Le Conseil de sécurité réaffirme son attachement à la résolution 1325 et condamne les violences sexuelles contre les femmes

9 mars 2006

A l'occasion de la Journée internationale de la femme, le Conseil de sécurité a réaffirmé hier son attachement à l'application « intégrale et sans relâche » de la résolution 1325 qui appelle à l'accroissement du rôle des femmes dans les processus de paix et a condamné, une nouvelle fois, les violences sexuelles dans les situations de conflits armés ainsi que tous les sévices commis par le personnel des Nations Unies.

« Ils constatent que des progrès importants ont été accomplis à cet égard et ils ne demandent qu'à continuer de s'employer à écarter les derniers obstacles qui empêchent la résolution d'être totalement appliquée », a affirmé César Mayoral, représentant permanent de l'Argentine auprès des Nations Unies et président du Conseil de sécurité pour le mois de mars, dans une déclaration à la presse prononcée hier.

Soulignant le rôle vital des femmes dans la promotion de la paix et dans la reconstruction, les membres du Conseil ont réaffirmé « combien il importait que les femmes soient mieux représentées dans toutes les activités de prévention des conflits et dans toutes les opérations de maintien ou de consolidation de la paix ».

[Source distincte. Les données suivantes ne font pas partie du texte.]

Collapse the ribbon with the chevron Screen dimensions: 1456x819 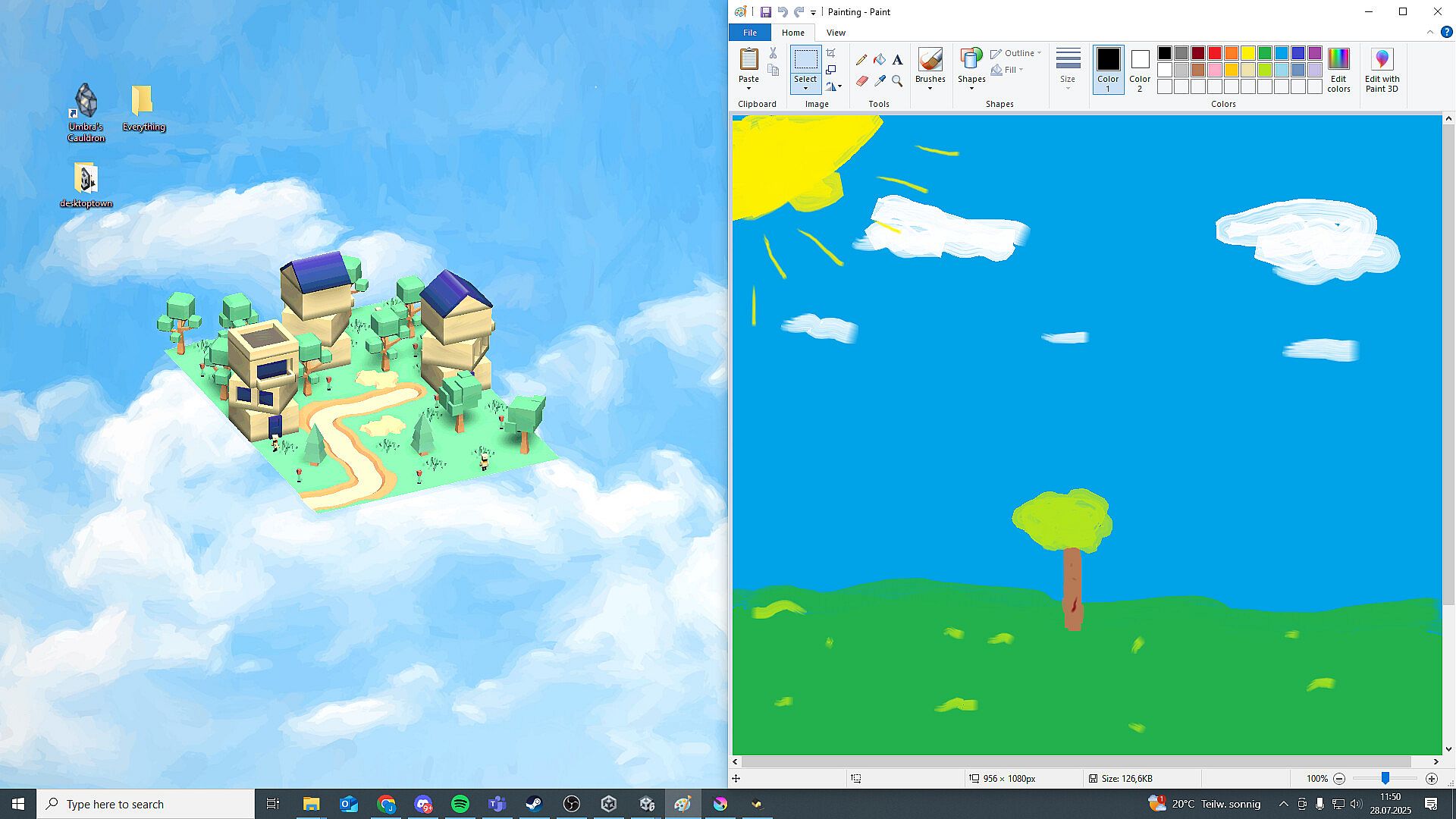coord(1430,32)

« Ils se déclarent décidés à continuer à s'attaquer aux problèmes qui ont pour effet de restreindre l'autonomisation des femmes et leur participation à la prise de décisions, à tous les niveaux », a dit le représentant de l'Argentine.

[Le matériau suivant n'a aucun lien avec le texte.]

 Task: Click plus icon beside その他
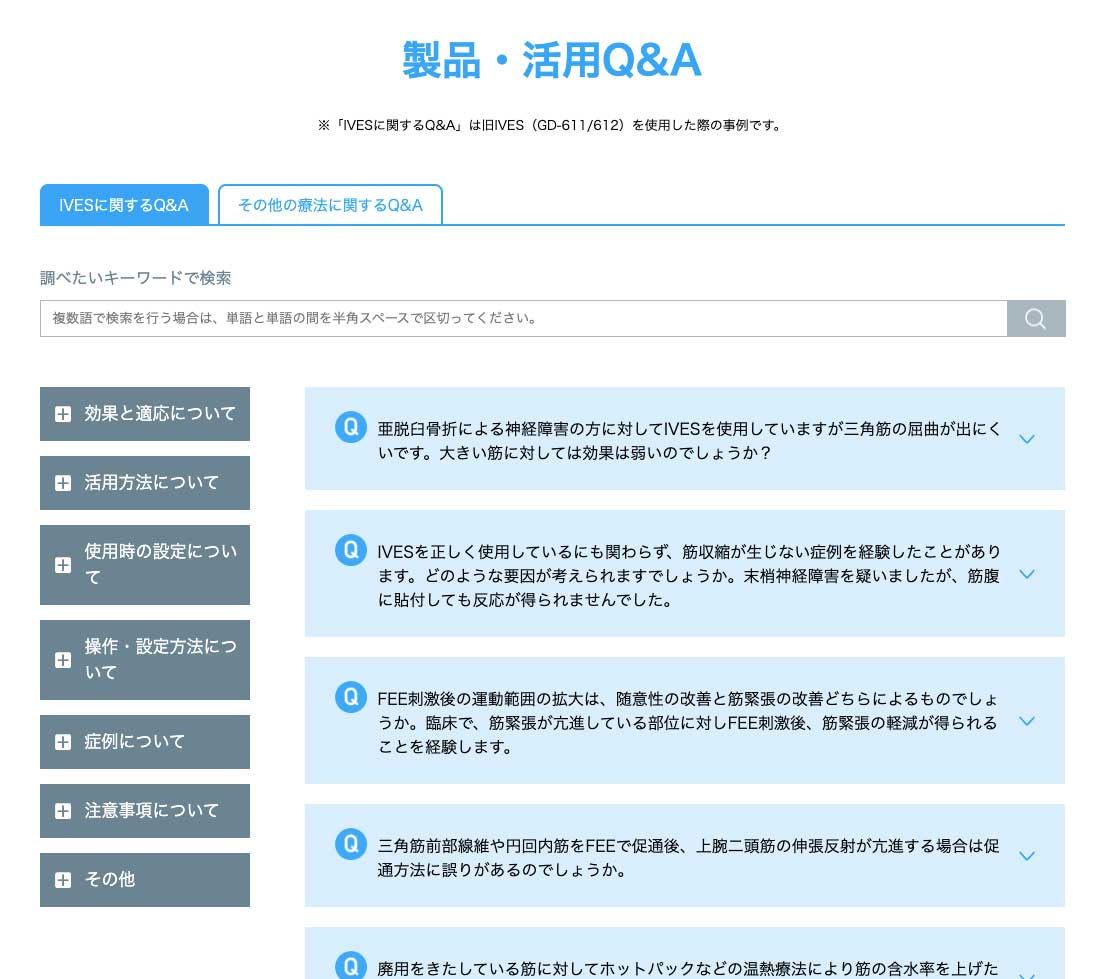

Les membres du Conseil ont aussi dénoncé la violence contre les femmes notamment dans les conflits armés et « n'ignorent pas qu'une des conséquences les plus catastrophiques de la violence contre les femmes et des violences sexuelles est la transmission du VIH/sida ». Ils saluent, à ce propos, « le rôle primordial que jouent les femmes dans la lutte contre ce fléau ».

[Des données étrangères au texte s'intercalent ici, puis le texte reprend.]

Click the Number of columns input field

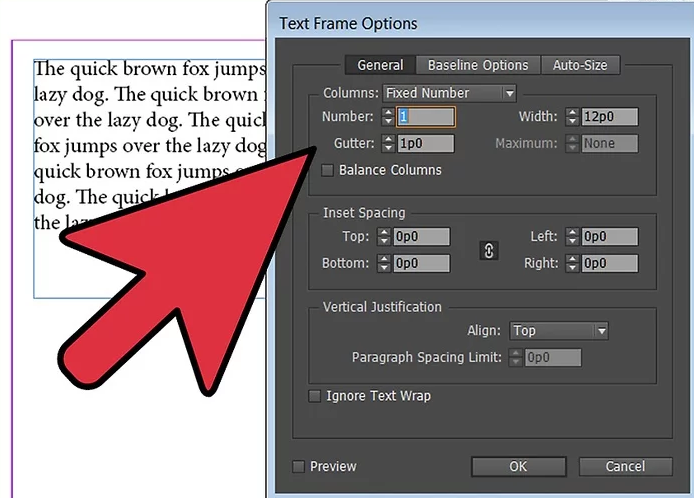click(x=426, y=117)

« Les membres du Conseil condamnent vigoureusement les actes de violence sexiste qui continuent d'être commis dans les situations de conflit armé et ils insistent sur la nécessité de mettre fin à l'impunité dont jouissent les auteurs de ces actes. Ils engagent fermement toutes les parties à des conflits armés à respecter les droits fondamentaux des femmes et des filles et à prendre en compte les besoins qui leur sont particuliers », a déclaré César Mayoral.

« En outre, les membres du Conseil condamnent vigoureusement tous les sévices sexuels et tous les actes d'exploitation sexuelle commis par du personnel des Nations Unies. Ils constatent que les pays qui fournissent des contingents ont une responsabilité spéciale en ce qui concerne la formation de leurs effectifs dans la promotion de l'égalité hommes-femmes et qu'il faut prendre des mesures préventives et punir les coupables de telles infractions », a ajouté le président du Conseil.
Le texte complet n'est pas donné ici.